PELO MALO (Cabelo Ruim) é o primeiro filme venezuelano lançado comercialmente no Brasil. Mesmo que não fosse por isso, justificaria todo o interesse que vem despertando desde o Festival de San Sebastián, onde ganhou o prêmio máximo. Em torno de um argumento central relativamente limitado – uma mãe desenvolve sentimento homofóbico diante do comportamento ambíguo do filho -, existe uma riqueza de observações sobre os personagens e o caldo cultural popular da Venezuela contemporânea. Enquanto a mãe, uma funcionária de segurança desempregada, tem comportamento masculinizado e moldado pela brutalidade do dia-a-dia caraquenho, o menino apresenta um misto de obsessão edipiana e confusão identitária. Sonha em ser "cantor de cabelo liso", ao passo que sua melhor amiguinha persegue a estampa das misses que continuam a povoar o imaginário do país.

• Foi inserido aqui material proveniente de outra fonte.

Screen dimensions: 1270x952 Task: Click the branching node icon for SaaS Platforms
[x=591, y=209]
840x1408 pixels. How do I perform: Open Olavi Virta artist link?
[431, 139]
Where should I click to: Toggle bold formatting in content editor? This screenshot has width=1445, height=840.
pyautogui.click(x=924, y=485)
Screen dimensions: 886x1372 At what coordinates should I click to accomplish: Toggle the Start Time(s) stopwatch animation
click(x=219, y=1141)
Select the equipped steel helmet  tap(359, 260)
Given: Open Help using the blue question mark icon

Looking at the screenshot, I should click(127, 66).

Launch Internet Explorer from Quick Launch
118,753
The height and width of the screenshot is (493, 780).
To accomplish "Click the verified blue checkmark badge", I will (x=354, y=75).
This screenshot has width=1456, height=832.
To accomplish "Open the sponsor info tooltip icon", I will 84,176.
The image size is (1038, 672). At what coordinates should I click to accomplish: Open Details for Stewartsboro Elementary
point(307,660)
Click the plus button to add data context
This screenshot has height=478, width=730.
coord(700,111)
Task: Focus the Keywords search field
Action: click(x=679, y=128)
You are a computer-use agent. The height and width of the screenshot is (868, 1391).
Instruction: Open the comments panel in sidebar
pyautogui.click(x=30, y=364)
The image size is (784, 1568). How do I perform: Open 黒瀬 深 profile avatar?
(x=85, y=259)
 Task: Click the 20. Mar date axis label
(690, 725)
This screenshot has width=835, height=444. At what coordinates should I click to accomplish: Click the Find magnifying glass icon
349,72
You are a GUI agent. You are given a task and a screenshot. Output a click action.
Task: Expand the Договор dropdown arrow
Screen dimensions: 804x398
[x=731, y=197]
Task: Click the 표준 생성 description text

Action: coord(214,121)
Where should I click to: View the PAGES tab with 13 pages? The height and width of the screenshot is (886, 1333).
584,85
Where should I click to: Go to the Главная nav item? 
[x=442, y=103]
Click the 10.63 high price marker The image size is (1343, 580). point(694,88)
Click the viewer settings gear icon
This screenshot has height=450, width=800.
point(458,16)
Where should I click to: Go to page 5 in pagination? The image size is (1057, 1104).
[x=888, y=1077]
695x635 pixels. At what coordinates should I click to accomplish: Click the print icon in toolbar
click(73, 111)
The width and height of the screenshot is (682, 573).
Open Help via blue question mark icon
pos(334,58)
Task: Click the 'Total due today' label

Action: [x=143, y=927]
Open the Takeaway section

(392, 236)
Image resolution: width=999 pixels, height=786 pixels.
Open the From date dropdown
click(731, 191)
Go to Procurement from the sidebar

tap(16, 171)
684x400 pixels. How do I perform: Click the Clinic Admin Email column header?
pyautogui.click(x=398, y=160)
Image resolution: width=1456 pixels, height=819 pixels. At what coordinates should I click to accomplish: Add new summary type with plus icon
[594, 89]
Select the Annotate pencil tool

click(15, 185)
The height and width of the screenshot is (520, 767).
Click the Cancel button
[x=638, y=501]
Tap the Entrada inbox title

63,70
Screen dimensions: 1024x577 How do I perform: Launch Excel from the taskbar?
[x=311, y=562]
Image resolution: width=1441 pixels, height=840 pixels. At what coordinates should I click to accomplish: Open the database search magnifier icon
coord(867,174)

Ao redor deles, o caos urbano, tiroteios e o fantasma dos estupros. Enquanto isso, Chávez agoniza e desperta entre seus partidários uma onda de sacrifícios simbólicos, um dos quais consiste em raspar a cabeça pela recuperação "del presidente". Em meio à paranoia de gênero e à vulgarização dos sonhos de sucesso, o filme conta, na verdade, a história de uma sensibilidade especial que não encontra ambiente para florescer.

A diretora Mariana Rondón trouxe junto com o filme a tocante videoinstalação "Superbloque", em cartaz no Centro Cultural da Justiça Federal. O imenso prédio residencial visto em "Pelo Malo" estende-se num telão, filmado a certa distância. Munido de uma folha de papel que serve como tela pessoal, o visitante pode "aproximar-se" visual e auditivamente de algumas varandas. Do geral anônimo do superbloco ele passa à intimidade das células. No fundo, é a mesma operação que o filme promove à sua maneira.